• Short task:
Copy out the items from the line containing "You are a computer-use agent. The width" through the line containing "(x=534, y=580)", matching them character for character.

__________

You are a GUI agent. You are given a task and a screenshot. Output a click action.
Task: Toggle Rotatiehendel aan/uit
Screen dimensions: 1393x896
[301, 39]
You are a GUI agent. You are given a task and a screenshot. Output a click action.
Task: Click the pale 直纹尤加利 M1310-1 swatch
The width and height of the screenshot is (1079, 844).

__________

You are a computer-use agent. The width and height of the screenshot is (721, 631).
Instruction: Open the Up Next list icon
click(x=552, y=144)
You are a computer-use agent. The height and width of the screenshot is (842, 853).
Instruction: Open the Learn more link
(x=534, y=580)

__________

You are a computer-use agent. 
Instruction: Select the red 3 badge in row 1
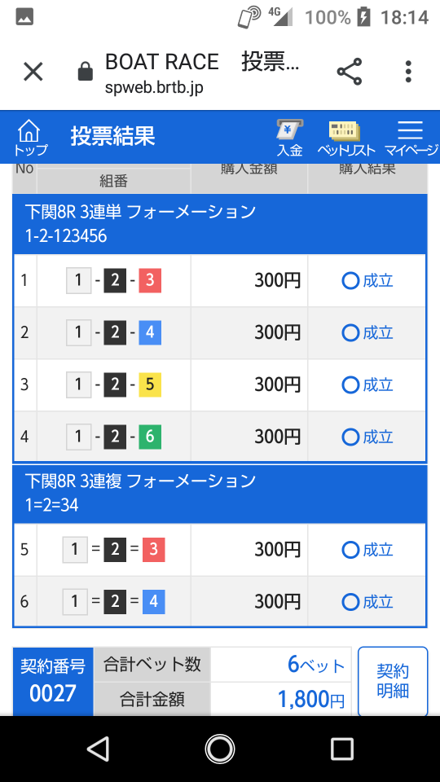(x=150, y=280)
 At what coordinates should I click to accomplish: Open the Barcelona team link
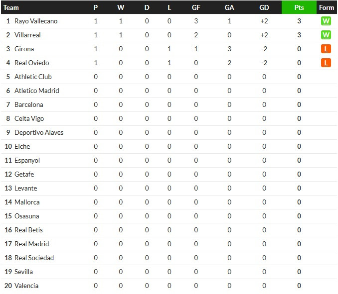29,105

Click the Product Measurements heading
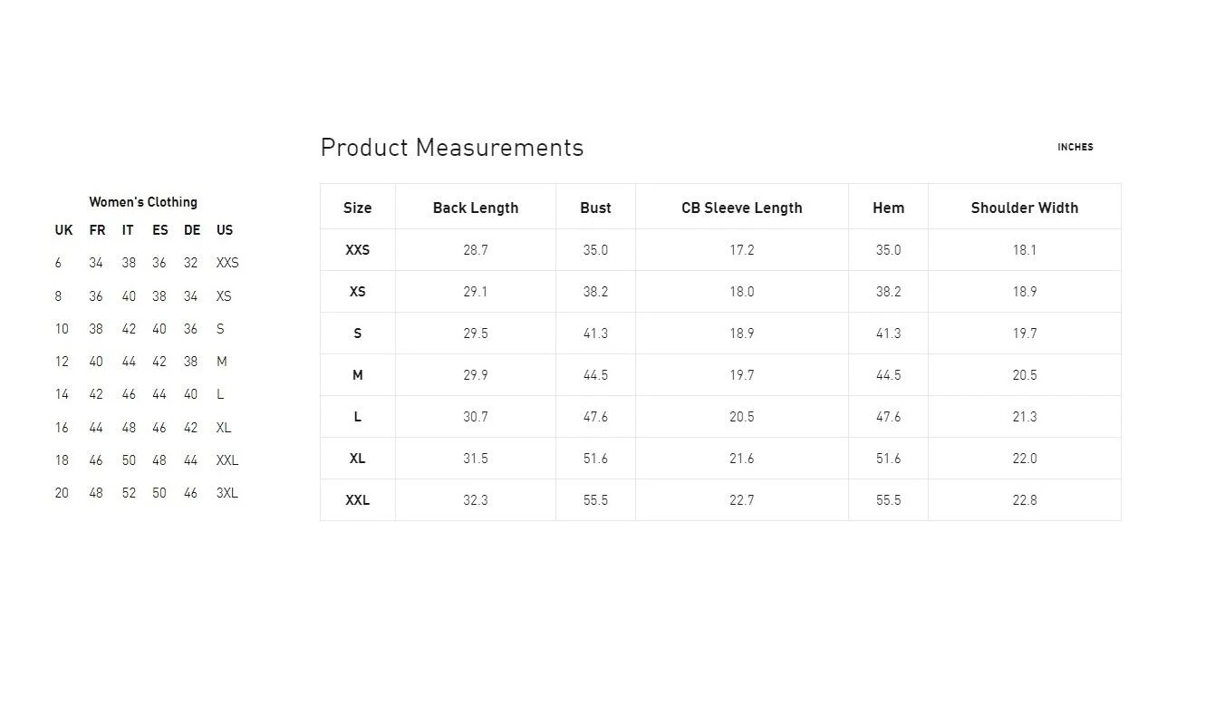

__________

• Response to this exercise:
You are a computer-use agent. The width and height of the screenshot is (721, 631).
Instruction: Open the Up Next list icon
click(x=552, y=144)
You are a computer-use agent. The height and width of the screenshot is (842, 853).
Instruction: Open the Learn more link
(x=534, y=580)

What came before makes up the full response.